NOTE En raison des variantes de conception parmi les produits de combinaison traités par la présente partie
de l’ISO 12417 et en raison du caractère relativement récent de la mise au point de certains de ces produits, il n’y
a pas toujours de résultats d’essai in vitro normalisé acceptables, ni de résultats d’étude clinique disponibles.
Lorsque de nouvelles données scientifiques et cliniques seront disponibles, il pourrait être nécessaire de procéder
à une révision appropriée de la présente partie de l’ISO 12417.
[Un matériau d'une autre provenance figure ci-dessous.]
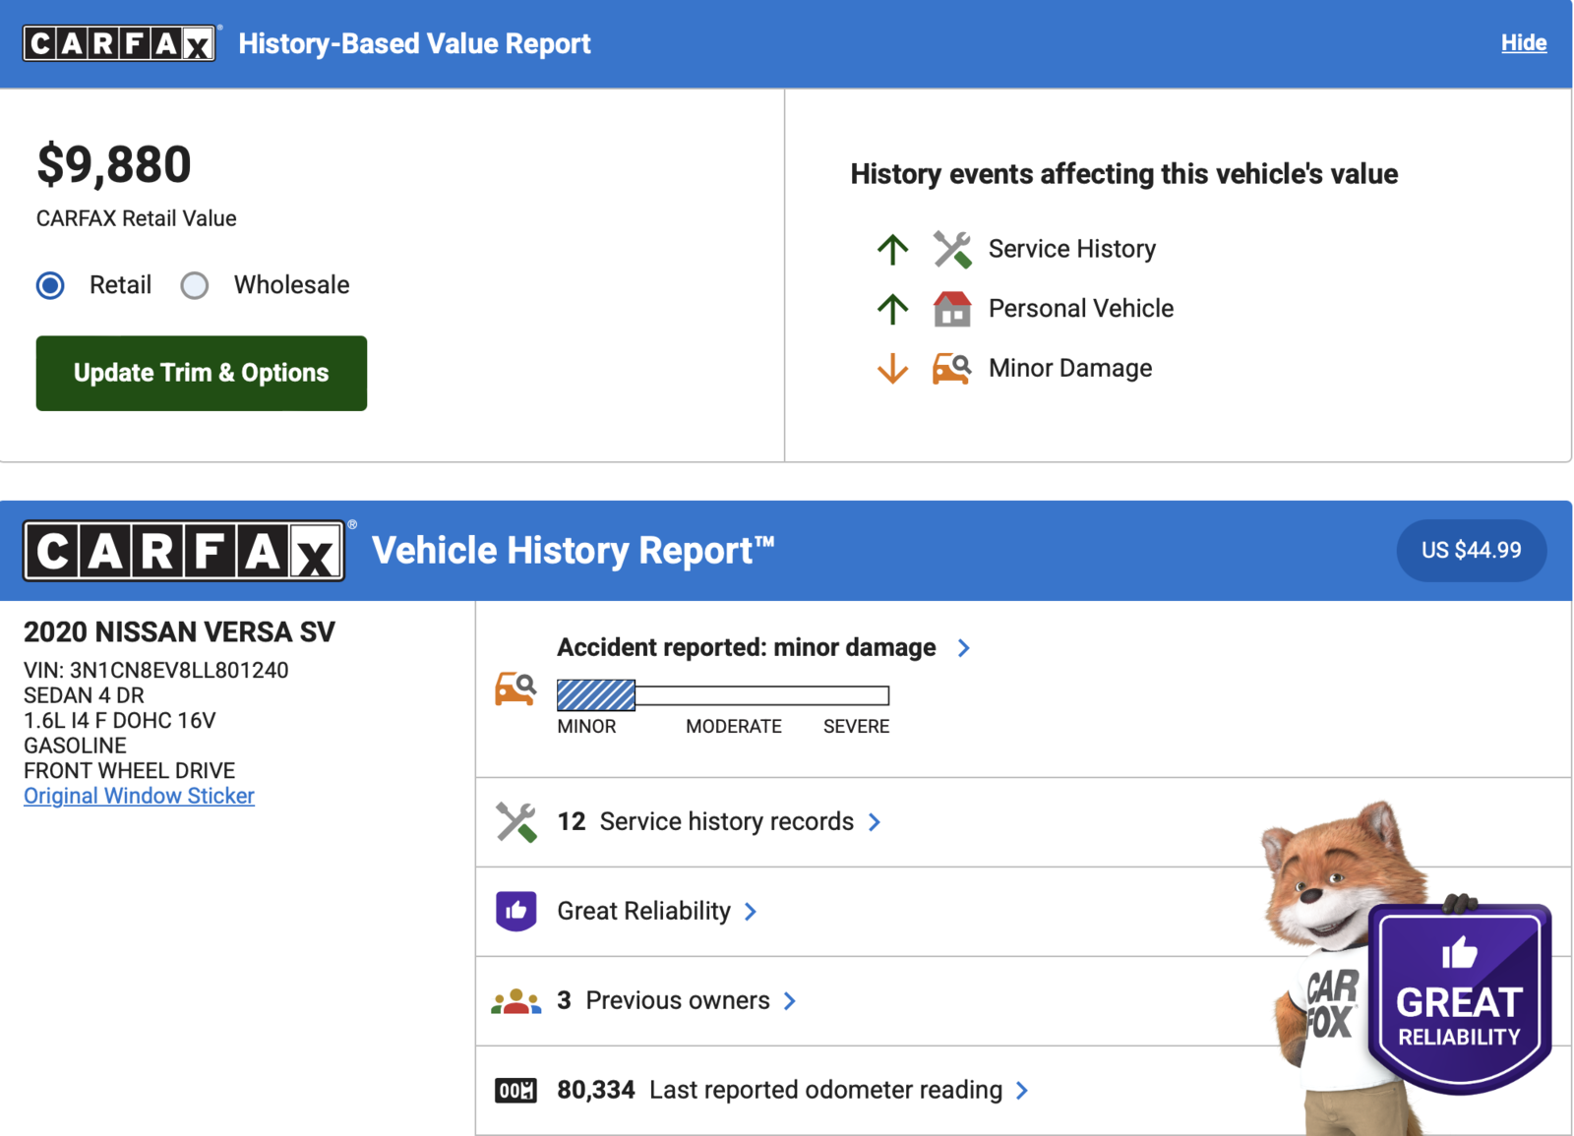Open the Great Reliability details row
The height and width of the screenshot is (1136, 1574).
644,912
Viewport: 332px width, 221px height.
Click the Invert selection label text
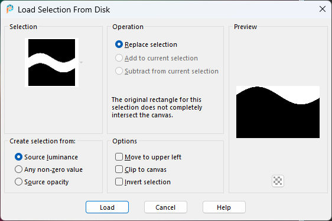click(148, 182)
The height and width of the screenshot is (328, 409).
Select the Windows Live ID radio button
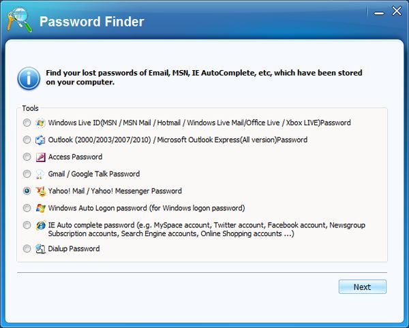pos(27,122)
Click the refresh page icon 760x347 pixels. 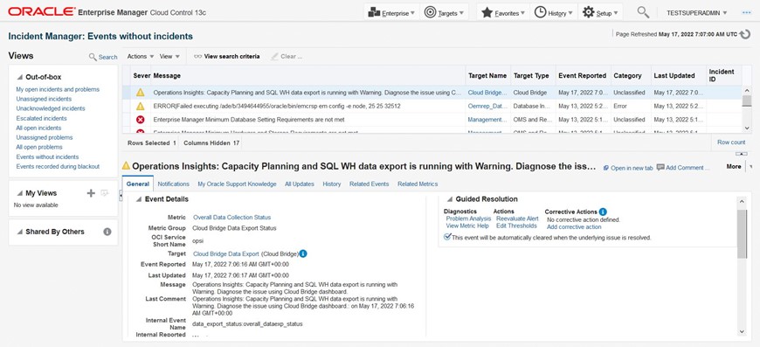(745, 34)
Les dispositifs de délivrance ou parties du dispositif de délivrance relèvent du domaine d’application
de la présente partie de l’ISO 12417 s’ils font partie intégrante du dispositif vasculaire et s’ils sont
revêtus de médicament (par exemple, cathéters à ballonnet revêtus de médicament ou fils guides
revêtus de médicament).
Les dispositifs dont le mode d’action principal est la fourniture d’un conduit pour l’administration d’un
médicament sont exclus du domaine d’application de la présente partie de l’ISO 12417 (par exemple,
cathéters de perfusion), à moins qu’ils ne contiennent un composant médicamenteux dont l’action est
auxiliaire à celle du dispositif (par exemple, cathéter de perfusion à revêtement antimicrobien).
Les modes opératoires et les dispositifs utilisés avant et après l’introduction du VDDCP (par exemple,
les dispositifs d’angioplastie transluminale percutanée) sont exclus du domaine d’application de la
présente partie de l’ISO 12417 s’ils n’affectent pas les aspects médicamenteux du dispositif.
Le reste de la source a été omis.